AI Art Generation has evolved at a wild pace, and Google has thrown another big contender into the mix through Gemini Flash 2.0. You can play new image creation tools in Google’s AI Studio.
Gemini Flash, as the name suggests, is extremely fast and more prominent than the Dall-E 3 and other image creators. That speed may mean low quality images, but not here, especially as there are all the changes and upgrades in the image production capacity of the model. Still, if you really need good results, you need to know how to talk to AI. After a lot of trial and error, I’ve put together five tips for taking out the absolute best art from Gemini Flash 2.0. Some of these may seem similar to advice on other AI art creators.
Please talk
The most interesting new feature of Gemini Flash image creation is that it is not only suitable for one-off illustrations, but also helps you create a visual story by generating a series of related images with consistent styles, settings and moods.
To get started, you need to ask it to tell the story. The results include images that accompany the text.
In my project, I asked AI to “create a story of a heroic baby dragon who protected the fairy queen from evil wizards in a 3D cartoon animation style. For each scene, we generate an image.” I saw the above appearing. Also, if there is a problem, you can rewrite any of the stories and the model plays the image accordingly.
Very specifically
If you tell Gemini to make a “dog in the park,” you might find a blurry golden retriever sitting vaguely in the green. But when you say, “In autumn, a fluffy golden retriever sitting on a wooden bench in Central Park, with red and orange leaves scattered on the ground,” you get exactly what you’re drawing.
AI models thrive in detail. The more you provide it, the better the images will be. Therefore, for the image above, we not only asked for futuristic cities, but also for “retro cityscapes at sunset, neon signs glowing in pink and blue, flying cars in the sky, people walking in retro-future style costumes.” Seven seconds later, the results were created.
Get a conversation
One of my favorites about the new Gemini Flash is that you can have conversations without losing much of your speed. This means that you don’t have to get everything right at once. After generating the image, you can literally chat with AI for editing. Do you want to change the colour? Do you want to add text? Do you want the lighting to be in a mood? Please listen.
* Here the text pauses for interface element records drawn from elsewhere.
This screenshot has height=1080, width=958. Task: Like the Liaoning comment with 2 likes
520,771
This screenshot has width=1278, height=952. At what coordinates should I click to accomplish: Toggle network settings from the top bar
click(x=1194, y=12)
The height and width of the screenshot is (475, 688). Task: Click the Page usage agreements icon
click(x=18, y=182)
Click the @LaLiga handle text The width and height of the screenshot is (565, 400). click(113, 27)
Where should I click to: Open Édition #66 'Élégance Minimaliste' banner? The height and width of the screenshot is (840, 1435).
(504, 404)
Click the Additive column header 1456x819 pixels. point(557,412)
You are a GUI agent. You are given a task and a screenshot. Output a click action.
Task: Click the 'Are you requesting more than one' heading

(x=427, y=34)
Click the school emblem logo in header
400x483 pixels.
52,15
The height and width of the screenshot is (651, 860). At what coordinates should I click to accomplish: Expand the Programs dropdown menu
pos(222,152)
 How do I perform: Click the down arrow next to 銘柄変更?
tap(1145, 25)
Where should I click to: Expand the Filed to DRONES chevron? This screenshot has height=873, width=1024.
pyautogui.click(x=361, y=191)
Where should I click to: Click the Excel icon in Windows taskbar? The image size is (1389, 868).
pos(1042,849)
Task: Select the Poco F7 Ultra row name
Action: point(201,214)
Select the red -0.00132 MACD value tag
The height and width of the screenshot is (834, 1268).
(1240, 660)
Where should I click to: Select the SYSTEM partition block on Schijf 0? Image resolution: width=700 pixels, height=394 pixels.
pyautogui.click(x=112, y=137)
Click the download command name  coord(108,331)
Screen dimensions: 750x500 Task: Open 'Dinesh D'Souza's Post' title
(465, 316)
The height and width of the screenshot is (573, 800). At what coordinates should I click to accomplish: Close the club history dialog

In the image set above, I started after sought “a cozy reading corner with a fireplace, a bookcase filled with novels, and a large comfortable armchair.” He then asked to “do it at night with soft, warm lighting,” then “add a sleeping cat to the armchair,” and refined it by asking the AI to “give the room a vintage Victorian aesthetic.” The final result on the left looks pretty much the same as what I imagined, and Gemini feels like an art assistant.
Gemini Flash matches ChatGpt
Google boasts that Gemini is full of real-world knowledge. This means that you can get historical accuracy, realistic cultural details, and substantial imagery if you look for it. Of course, it needs to be specific. For example, if you’re looking for “Viking Warrior,” you might get something that looks like a Game of Thrones character. But you can get more accurate when you say, “I wear a 9th-century historically accurate Viking Warrior, detailed chain mail armor, round wooden shields and a traditional Scandinavian helmet.”
As a test, I asked the AI to “make an ancient Mayan city at sunrise. It’s not perfect, but it looks more authentic than the previous version.
Writing quickly
Most AI image models have long struggled with rendering text, turning words into unreadable graffiti. Even today’s better models take a little time to do it and can take several times to get it right. However, Gemini Flash is surprisingly good at integrating text into images quickly, easy to read. Being very specific is helpful.
That’s how I generated the image above by asking AI to “make a vintage style travel poster “visiting London” with bold retrotypography featuring stylized illustrations of the city.”